■ What this task involves:
Reproduce the material below word for word, omitting the pictures.

------

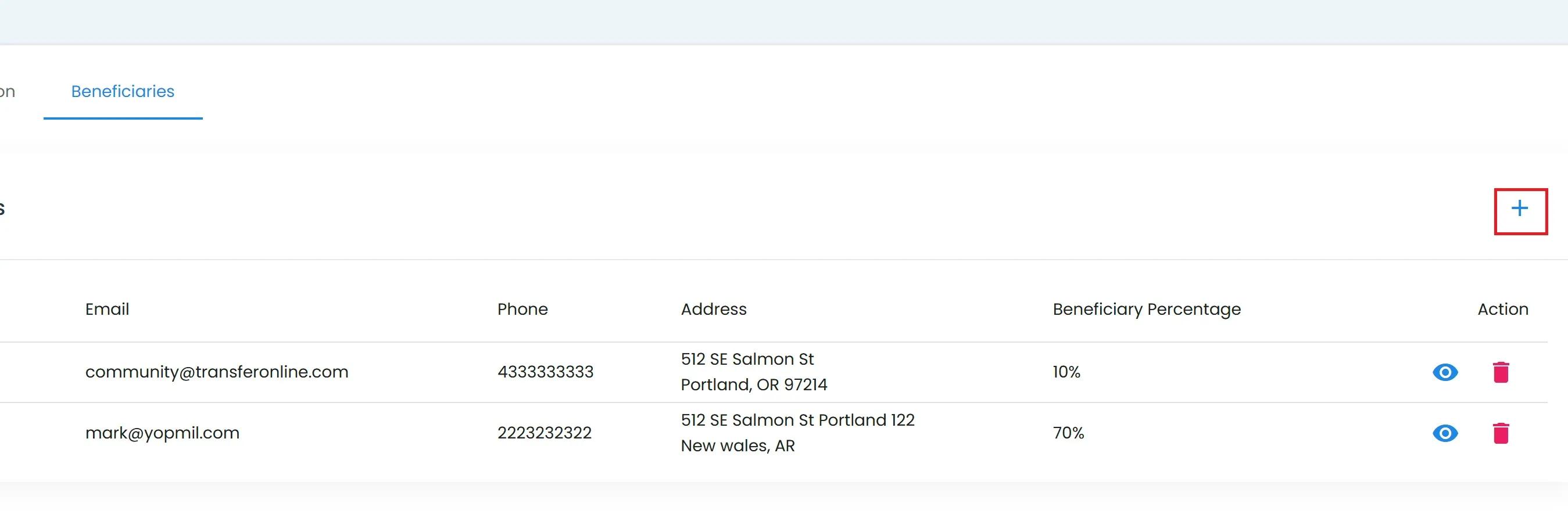The image size is (1568, 532).
Task: Click the 10% beneficiary percentage value
Action: point(1066,372)
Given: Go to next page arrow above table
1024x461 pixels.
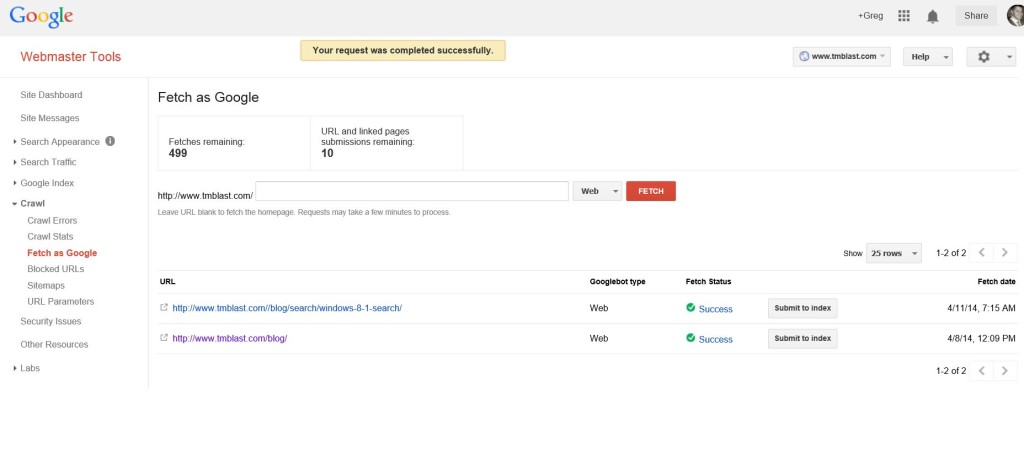Looking at the screenshot, I should 1005,253.
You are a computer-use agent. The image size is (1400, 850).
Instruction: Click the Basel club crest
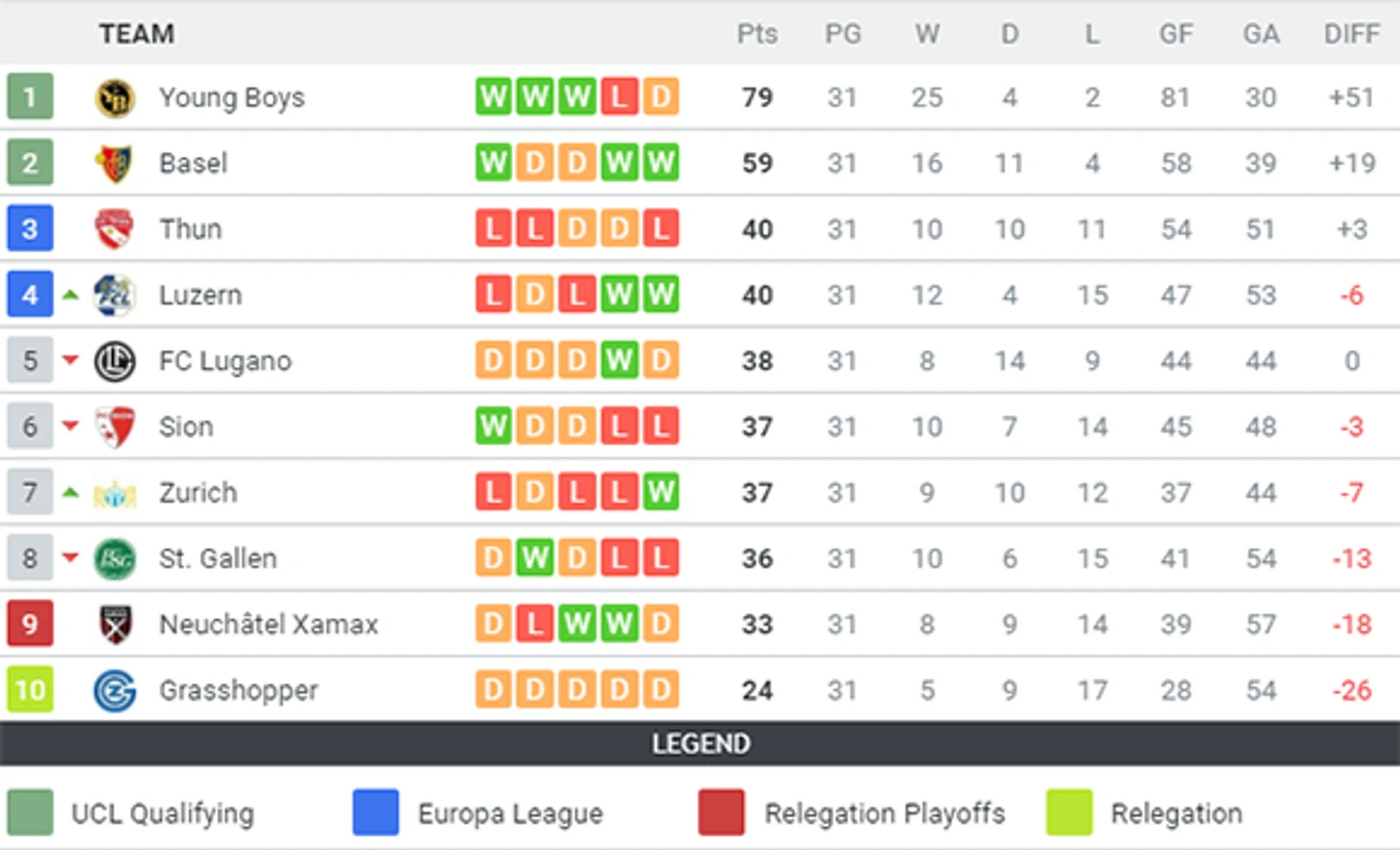point(114,164)
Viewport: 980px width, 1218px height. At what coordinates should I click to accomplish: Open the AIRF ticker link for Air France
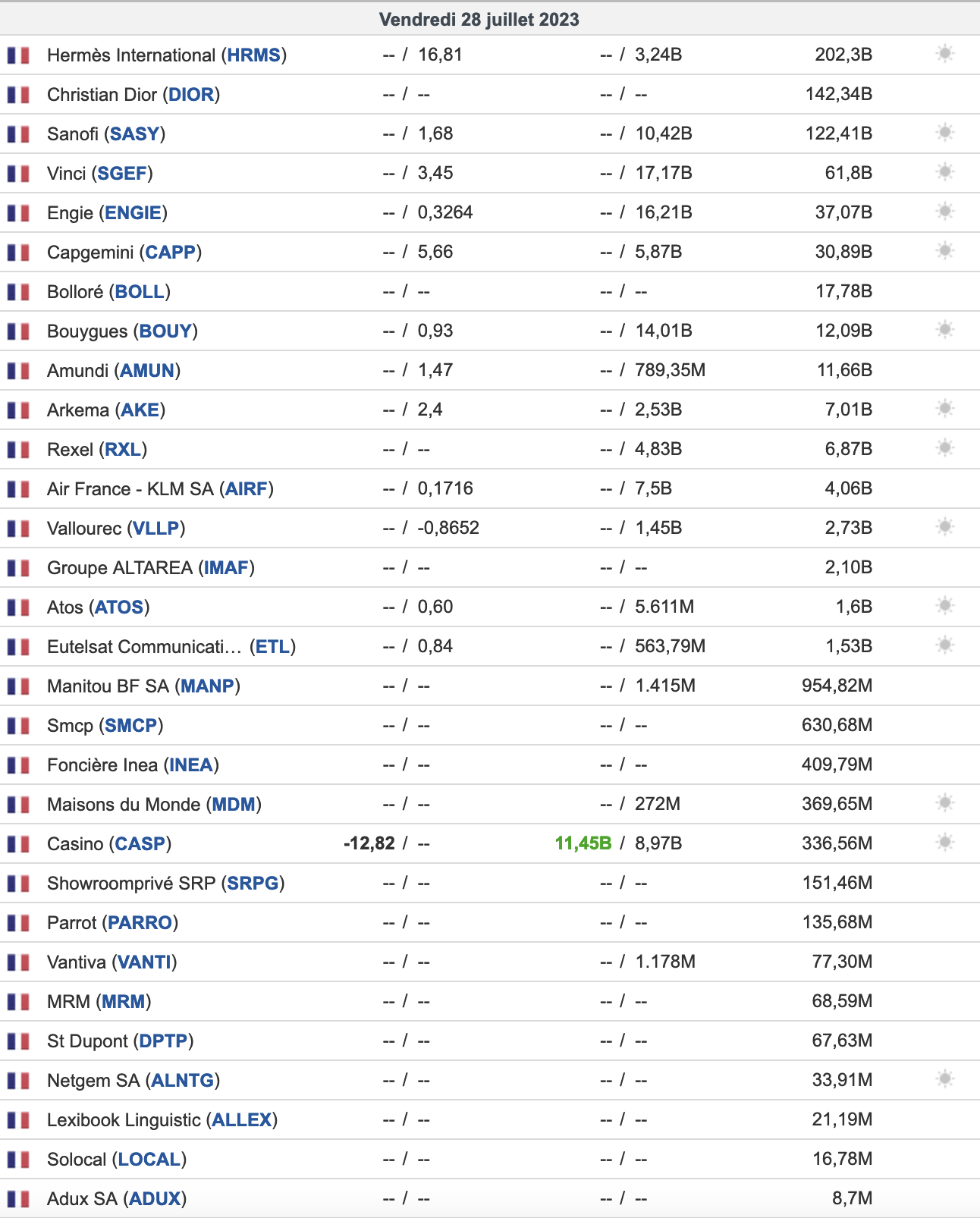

------

■ Response:
The image size is (1568, 532).
Task: Click the 10% beneficiary percentage value
Action: point(1066,372)
Given: Go to next page arrow above table
1024x461 pixels.
Looking at the screenshot, I should 1005,253.
You are a computer-use agent. The image size is (1400, 850).
Instruction: Click the Basel club crest
point(114,164)
Viewport: 980px width, 1218px height. At what coordinates should I click to accomplish: Open the AIRF ticker link for Air France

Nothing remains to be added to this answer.